__STUDY MATERIAL__
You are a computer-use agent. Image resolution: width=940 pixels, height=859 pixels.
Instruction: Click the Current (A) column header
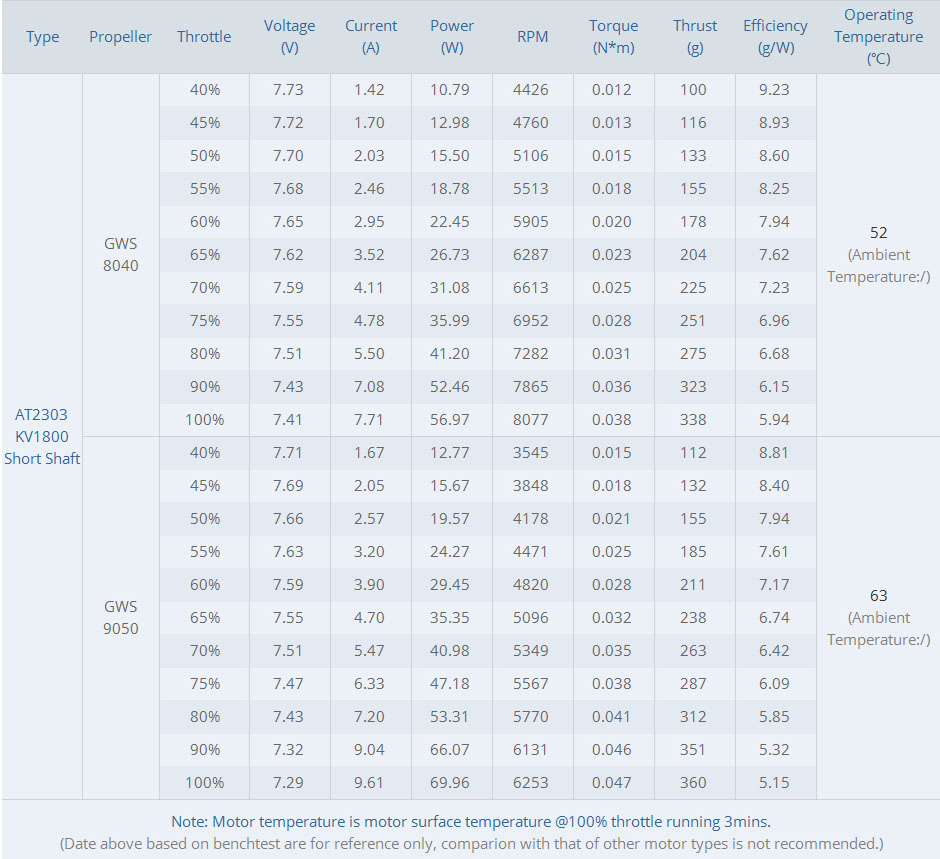[x=371, y=37]

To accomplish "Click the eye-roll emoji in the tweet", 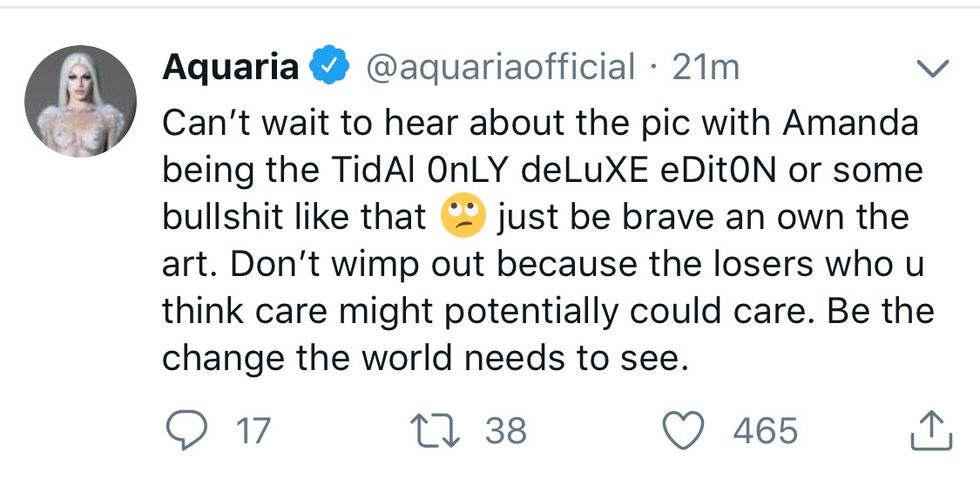I will click(x=463, y=216).
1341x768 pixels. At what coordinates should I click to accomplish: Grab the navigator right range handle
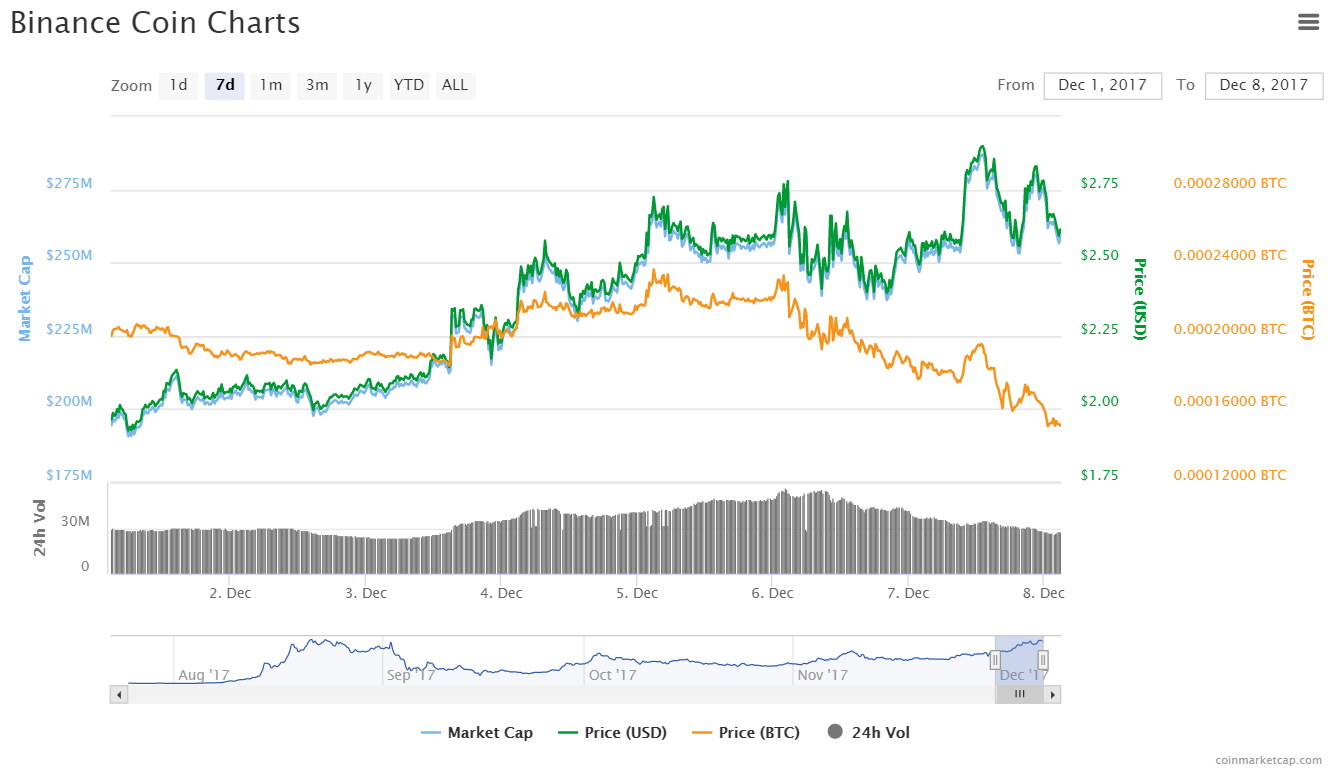point(1043,660)
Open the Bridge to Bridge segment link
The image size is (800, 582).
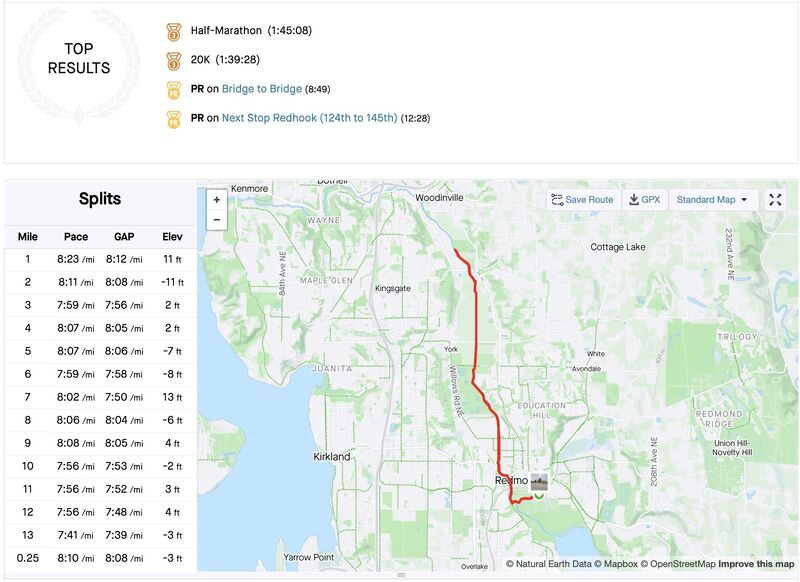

__YOUR OBJECTIVE__
Your answer must be the lines from the one containing "1341x768 pixels. At" through the last line of the listing above, restated word for word, with no pictures.

__RESULT OF THIS TASK__
1341x768 pixels. At what coordinates should I click to accomplish: Grab the navigator right range handle
point(1043,660)
Open the Bridge to Bridge segment link
The image size is (800, 582).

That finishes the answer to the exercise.